Put stuff into Queue #1.
Get stuff out of Queue #1 and do calculations, putting stuff in Queue #2. You can have many of these, since they get from one queue and put into another queue safely.
Get stuff out of Queue #2 and write it to a file. You must have exactly 1 of these and no more. It "owns" the file, guarantees atomic access, and absolutely assures that the file is written cleanly and consistently.
If anyone is looking for a simple way to do the same, this can help you.
I don't think there are any disadvantages to doing it in this way.

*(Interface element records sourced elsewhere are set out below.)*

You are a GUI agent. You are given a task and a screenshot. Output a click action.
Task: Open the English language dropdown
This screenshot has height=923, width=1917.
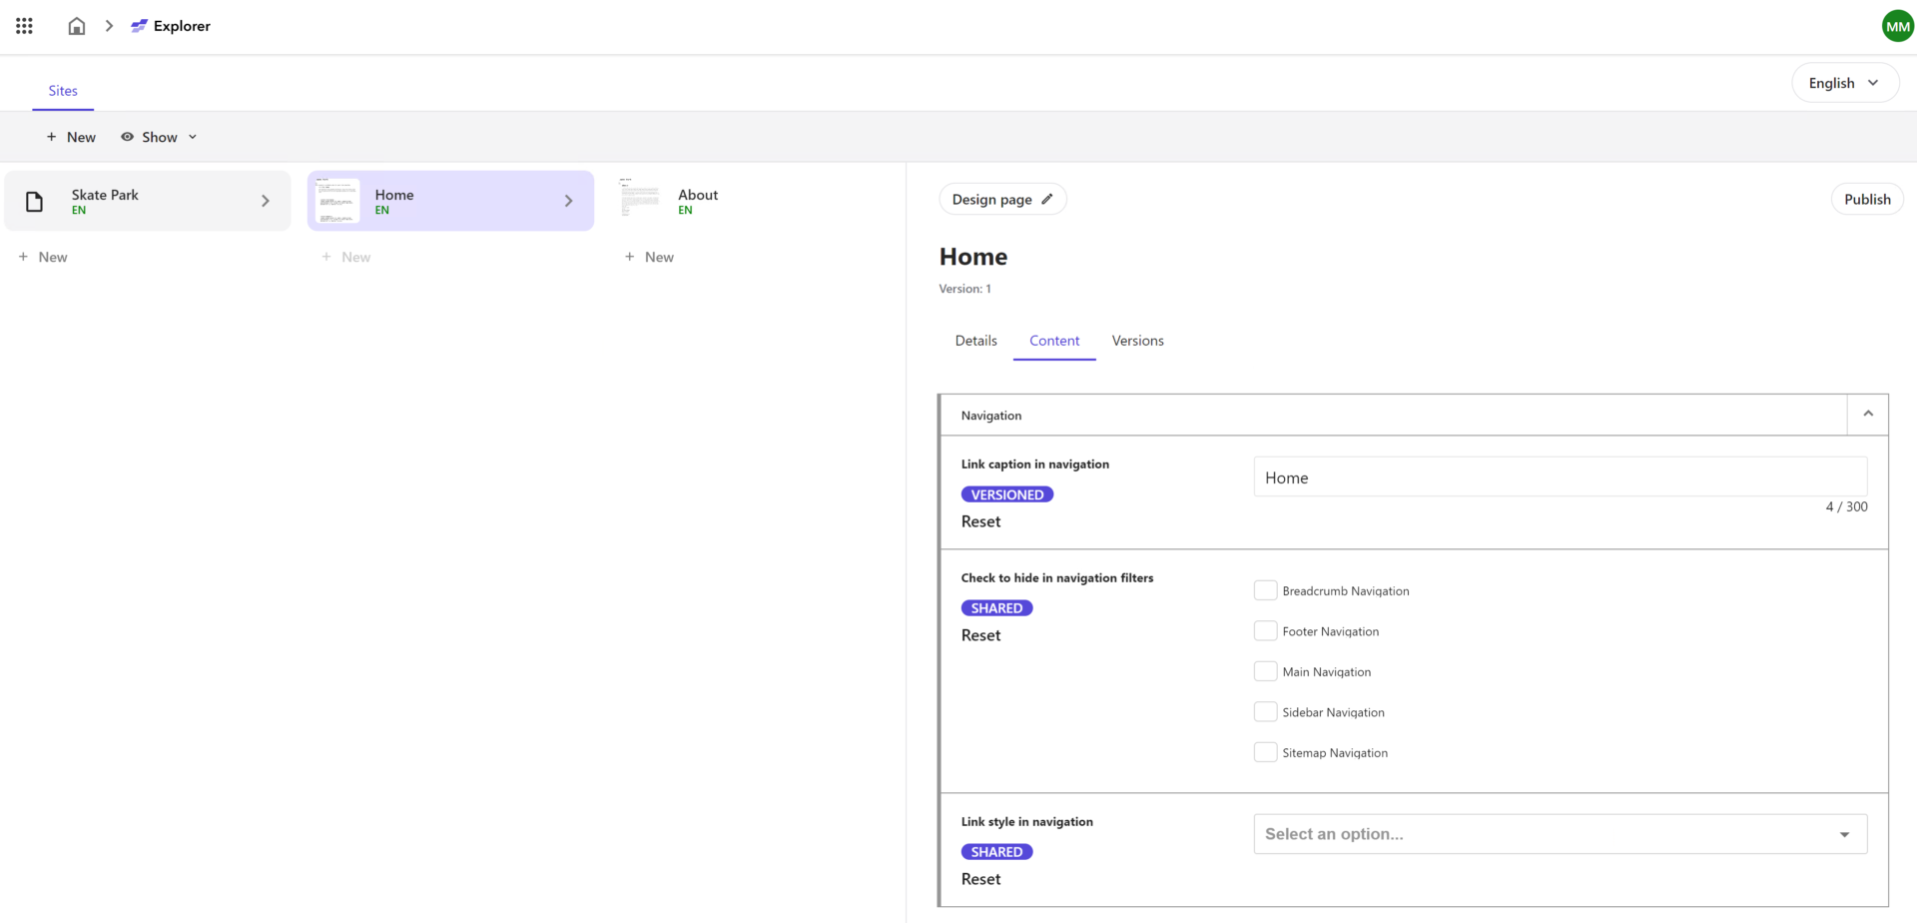tap(1843, 83)
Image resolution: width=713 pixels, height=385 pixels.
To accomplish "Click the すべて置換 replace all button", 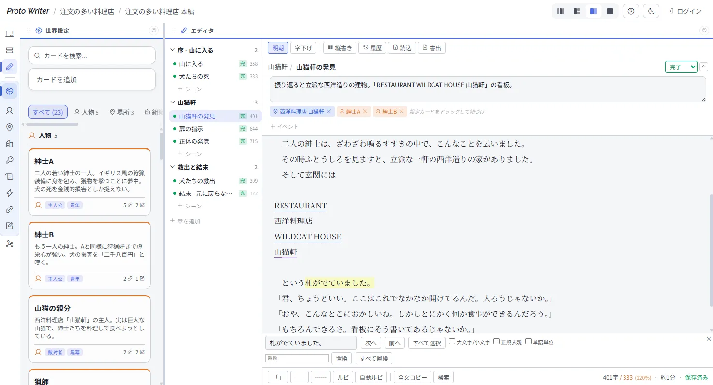I will (x=373, y=358).
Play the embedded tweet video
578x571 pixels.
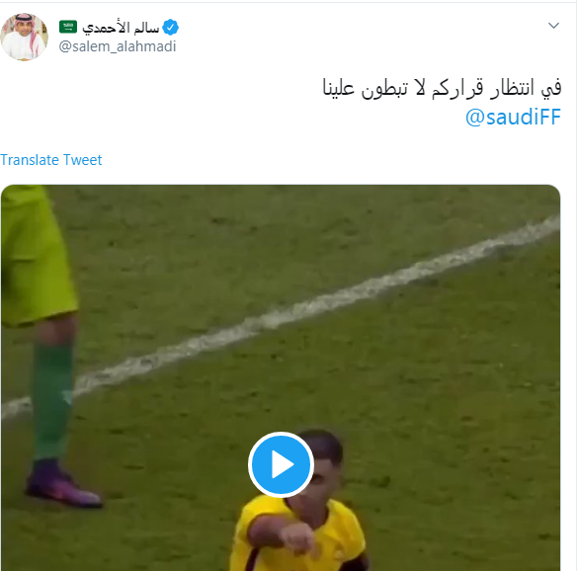pyautogui.click(x=281, y=464)
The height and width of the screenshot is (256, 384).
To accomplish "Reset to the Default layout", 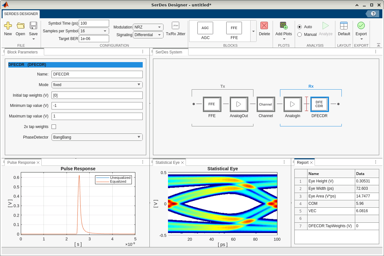I will coord(344,26).
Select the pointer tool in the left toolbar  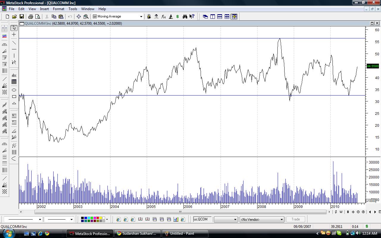pyautogui.click(x=14, y=28)
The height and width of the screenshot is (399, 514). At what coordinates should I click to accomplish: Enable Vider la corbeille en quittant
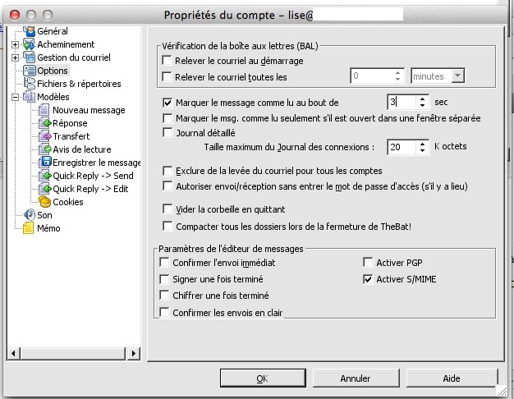click(x=168, y=209)
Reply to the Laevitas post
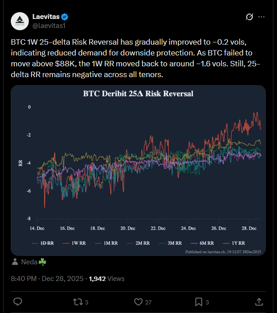 click(x=18, y=301)
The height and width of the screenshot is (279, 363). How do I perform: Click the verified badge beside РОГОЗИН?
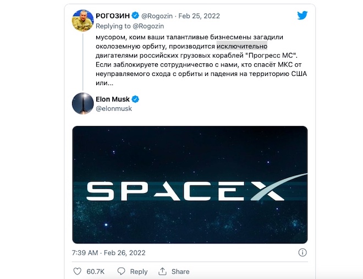point(135,15)
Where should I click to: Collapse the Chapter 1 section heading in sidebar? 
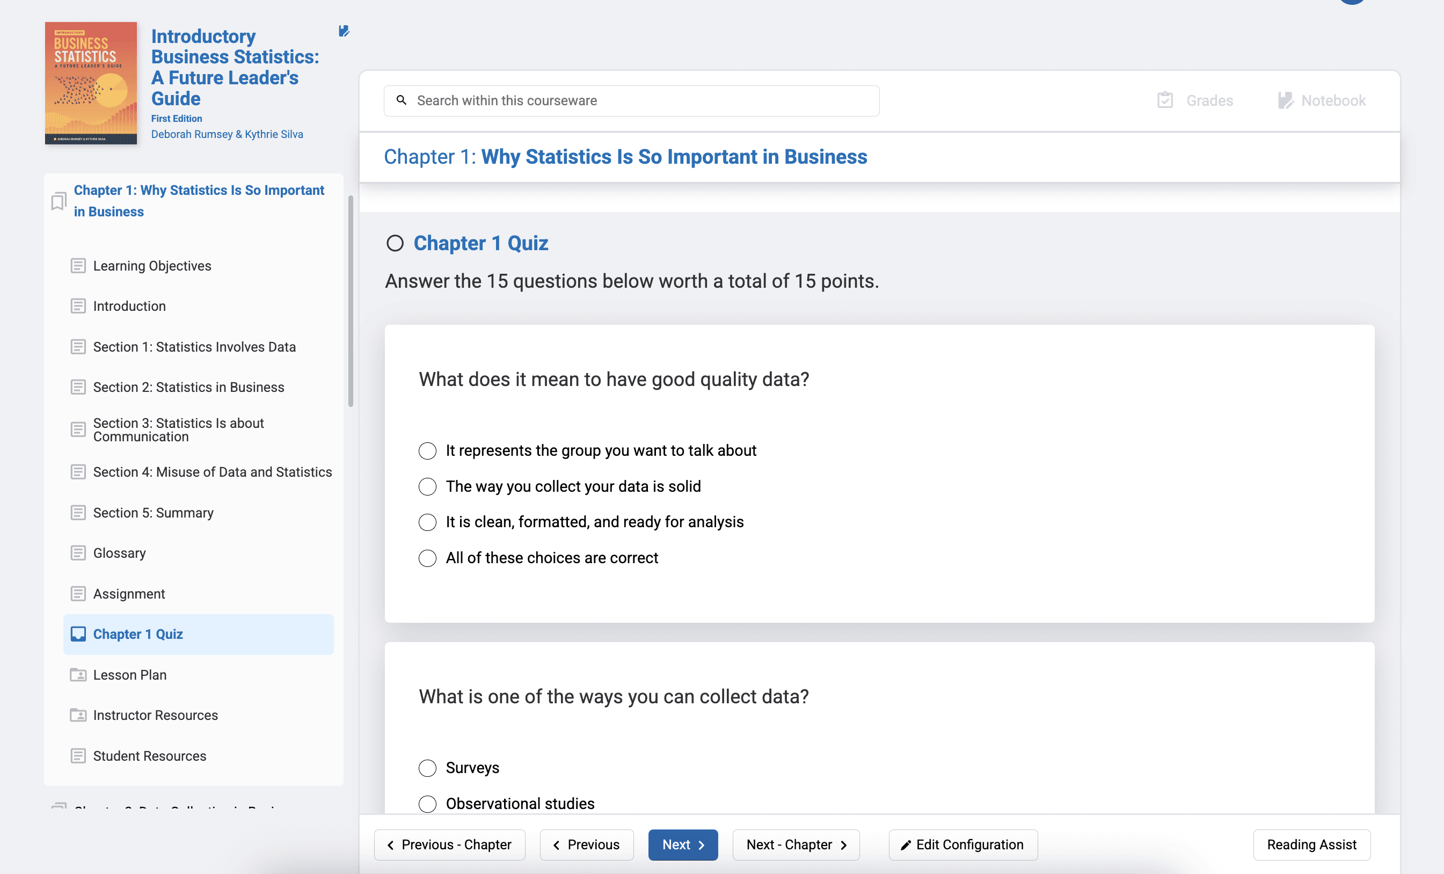pos(199,200)
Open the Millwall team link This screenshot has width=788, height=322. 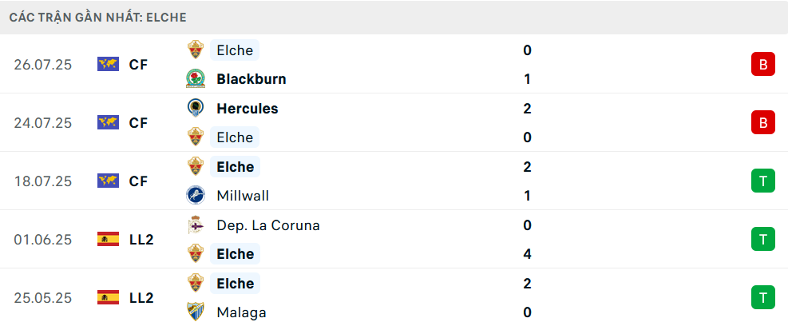(x=243, y=195)
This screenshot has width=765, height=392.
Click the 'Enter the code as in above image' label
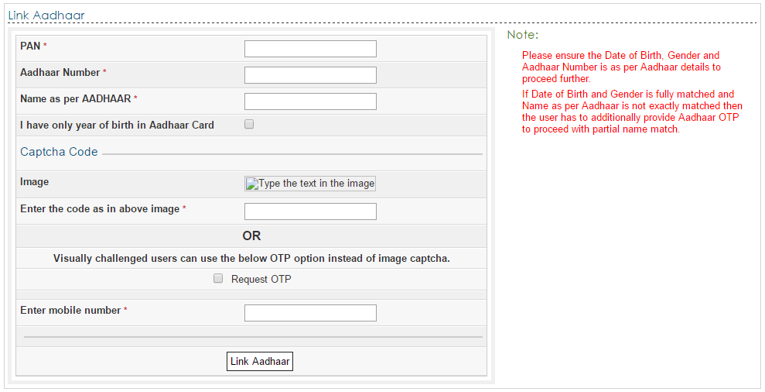100,209
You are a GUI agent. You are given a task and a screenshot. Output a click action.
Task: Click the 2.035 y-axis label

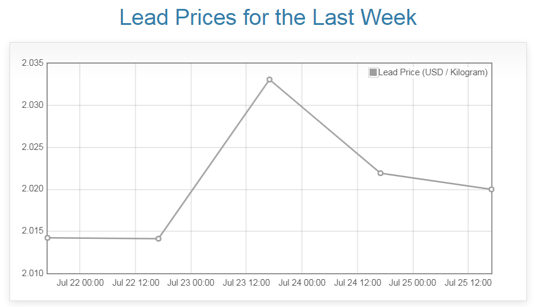coord(33,63)
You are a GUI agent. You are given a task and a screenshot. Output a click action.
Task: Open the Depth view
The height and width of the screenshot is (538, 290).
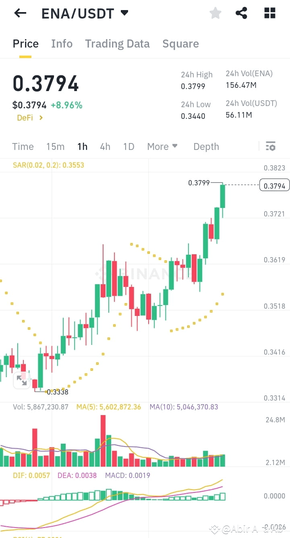pyautogui.click(x=206, y=146)
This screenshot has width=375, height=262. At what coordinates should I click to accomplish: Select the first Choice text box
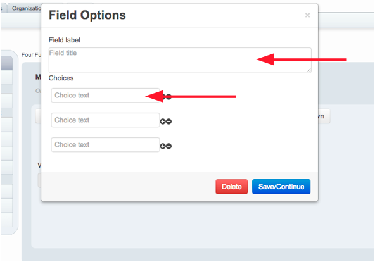pos(105,96)
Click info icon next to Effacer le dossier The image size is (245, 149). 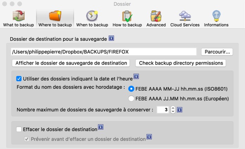(100, 127)
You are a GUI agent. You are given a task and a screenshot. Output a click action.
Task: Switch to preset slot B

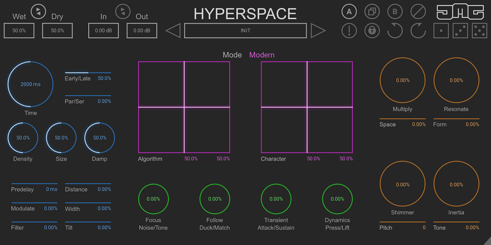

If there are, please let me know.
import multiprocessing
import re
def mp_worker(item):
# Do something
return item, count
def mp_handler():
cpus = multiprocessing.cpu_count()
p = multiprocessing.Pool(cpus)
# The below 2 lines populate the list. This listX will later be accessed parallely. This can be replaced as long as listX is passed on to the next step.
with open('ExampleFile.txt') as f:
listX = [line for line in (l.strip() for l in f) if line]
with open('results.txt', 'w') as f:
for result in p.imap(mp_worker, listX):
# (item, count) tuples from worker
f.write('%s: %d\n' % result)
if __name__=='__main__':
mp_handler()
Source: Python: Writing to a single file with queue while using multiprocessing Pool
There is a mistake in the write worker code, if the block is false, the worker will never get any data. Should be as follows:
par, res = queue.get(block = True)
You can check it by adding line
print "QSize",queueOut.qsize()
after the
queueOut.put((par,res))
With block=False you would be getting ever increasing length of the queue until it fills up, unlike with block=True where you get always "1".